The Back Page – John C. Dvorak: Apple Plans Move to Windows

John C. Dvorak, the master cage-rattler, is at again, and this time his whip-up-the-Mac-masses angle is that Apple is going to dump Mac OS X, and move to Windows. This is one of his clumsier arguments, but it bears mentioning (and debunking) mainly because there are some folks worried about this very issue. Accordingly, let’s shred Mr. Dvorak’s arguments.

Mr. Dvorak attributed four basic ideas as presented to him by Yakov Epstein, professor of psychology at Rutgers University, as evidence that Apple was working on such a move. They are (and I quote):

  1. The first was that the Apple Switch ad campaign was over, and nobody switched.
  2. The second was that the iPod lost its FireWire connector because the PC world was the new target audience.
  3. Also, although the iPod was designed to get people to move to the Mac, this didn’t happen.
  4. And, of course, that Apple had switched to the Intel microprocessor.

Rubbish, all.

  1. The Switch campaign was one of the reasons Apple’s Mac sales didn’t fall even further at a time when the G4 processor was seriously hurting the platform. This is an oft misunderstood issue, but the fact is that the Switch campaign was a great success, and one of the primary ways that Apple pulled people into its then-growing fleet of retail stores.
  2. The new iPods lost their FireWire connector because of cost and space, at least that’s what my sources tell me, and all I can tell you about them is that I trust them. Even if that weren’t the case, however, what the heck does that have to do with Apple moving to Windows? USB and FireWire is an issue that concerns Intel, not Microsoft.
  3. The iPod has been a great attractor for Windows users to move to the Mac, and is one of the reasons Apple’s market share has grown so fast in the last 18 months.
  4. The move to Intel would indeed allow Apple to also move to Windows, but this is the stupidest reason of the four. If Apple wanted to save money by allowing Microsoft "to do the grunt work" of supplying an OS, an argument Mr. Dvorak also made, why would it invest the enormous resources necessary to move Mac OS X itself to Intel? It’s extra development work, work that was done for five years according to Steve Jobs, and the company has to maintain two platforms — PPC and x86 — for a while yet. If Apple was going to move to Intel in order to move to Windows, I have little doubt that it would have done both at the same time.

So much for a psych professor’s take on the situation, but the interesting thing is that it is psychology, more than any other factor, that negates the idea that Apple would move to Windows. That issue is that Steve Jobs thinks controlling the whole widget is Apple’s competitive edge. More importantly, I firmly believe that from his perspective the only OS good enough for his own computing is the one that he’s in charge of.

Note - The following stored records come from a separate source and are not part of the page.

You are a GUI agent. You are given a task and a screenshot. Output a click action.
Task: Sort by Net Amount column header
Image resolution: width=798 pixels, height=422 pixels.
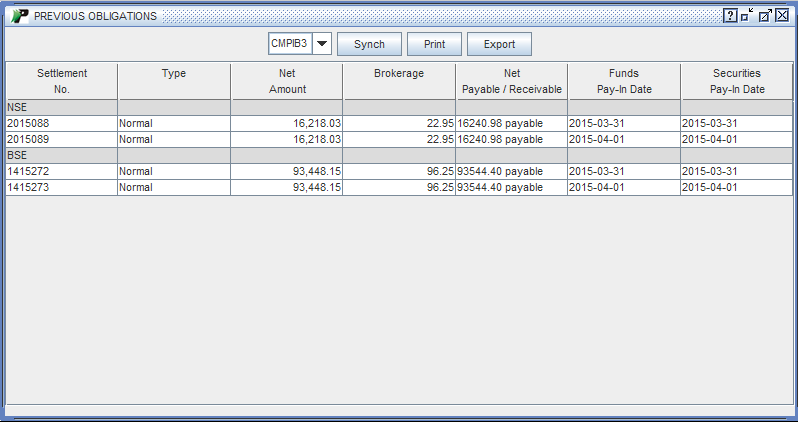[x=287, y=81]
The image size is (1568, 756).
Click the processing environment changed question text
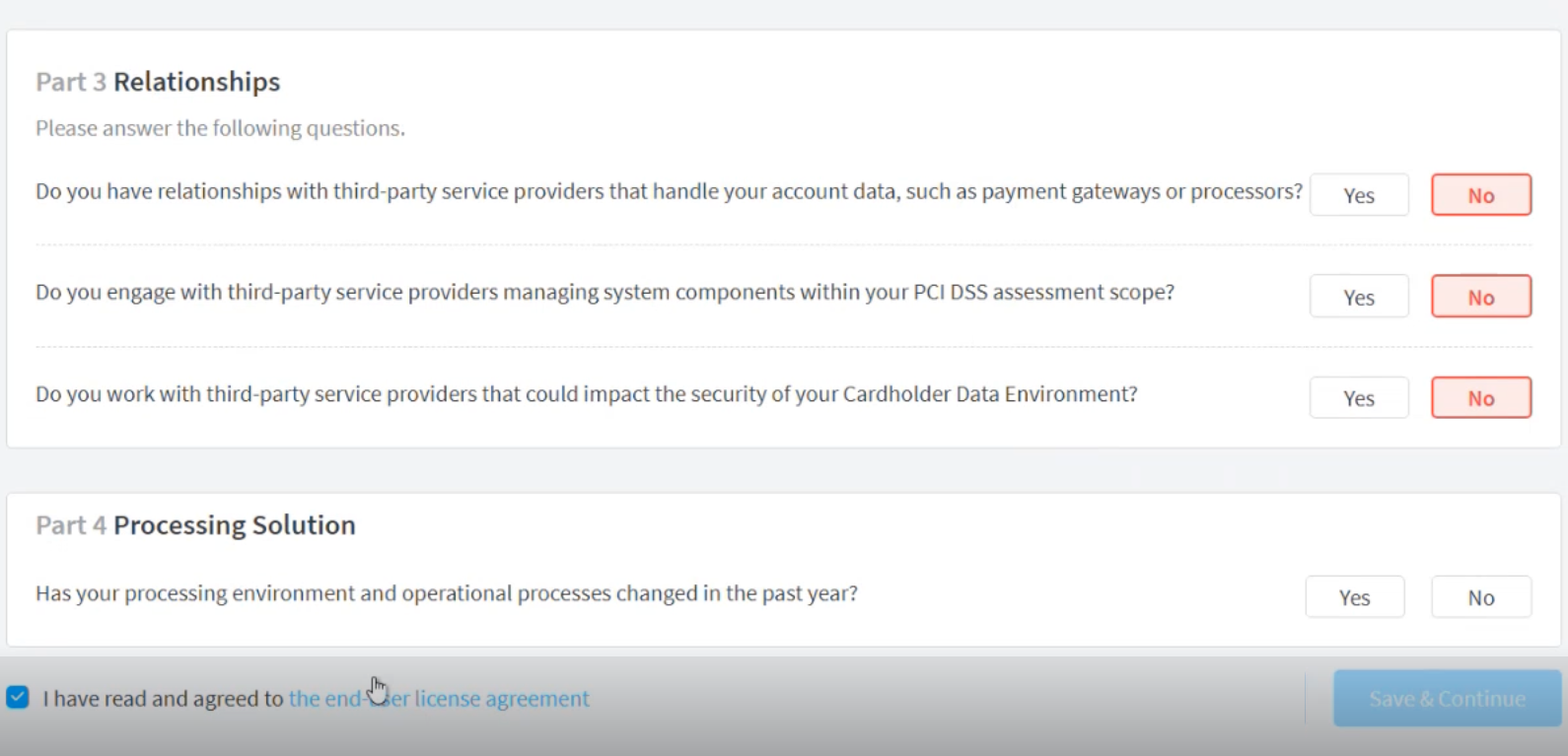447,593
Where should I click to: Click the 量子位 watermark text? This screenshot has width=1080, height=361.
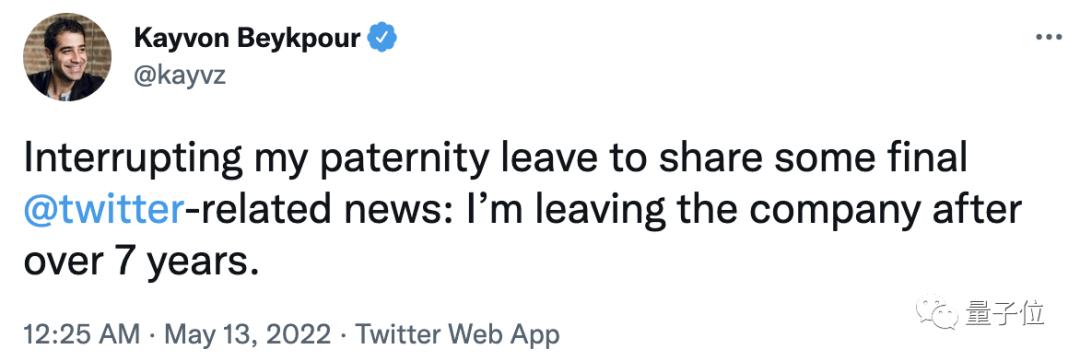tap(1005, 314)
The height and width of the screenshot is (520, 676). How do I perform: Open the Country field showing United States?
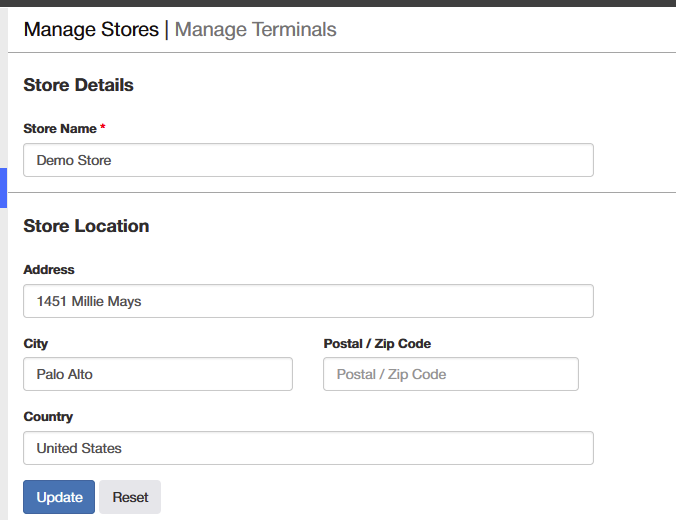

Macs running Windows are running an inelegant OS that Apple can not control. That is entirely antithetical to everything Steve Jobs has talked about for the last 30 years.

Of course, Mr. Jobs has reversed himself before whenever it was necessary for Apple’s marketing message (PPC is better than x86. "It’s about the music, stupid."), but this is a fundamental issue that goes far deeper than any marketing issue. Steve Jobs has always felt that to make a good computer, you have to control the OS and the hardware. That trumps every other argument.

Professor Epstein probably doesn’t understand that, and it’s impossible to know what Mr. Dvorak really believes, but this statement from his column is telling:

"From the Mac to the iPod, it’s the GUI that makes Apple software distinctive. Apple popularized the modern GUI. Why not specialize in it and leave the grunt work to Microsoft?"

This is so close to the truth, it’s easy to read past it and say, "Yeah, that makes sense." It’s not quite right, though. Apple’s GUI is superior to anyone else’s, but what makes the iPod and the Mac so great is that they just work.

Why do they just work? Because Apple controls the software and the hardware.

Rinse. Repeat.

In short, as long as Steve Jobs is CEO of Apple, the company will not move to Windows.

Astute readers will note that I said many times in the past that Apple would never switch to Intel. We all know how that worked out, of course, so why should you trust my analysis of this subject?

In my own defense, I also always said that if Apple did move to Intel, the Mac would remain a proprietary platform, and that Mac OS X for x86 wouldn’t run on beige boxes. The reason I have always given for that is that Apple wanted to control the whole widget.

Rinse. Repeat.

I’ll close with a congrats to Mr. Dvorak for finding yet another topic with which to push the Mac community’s collective button, but there’s nothing here to merit anything more than a quick dismissal.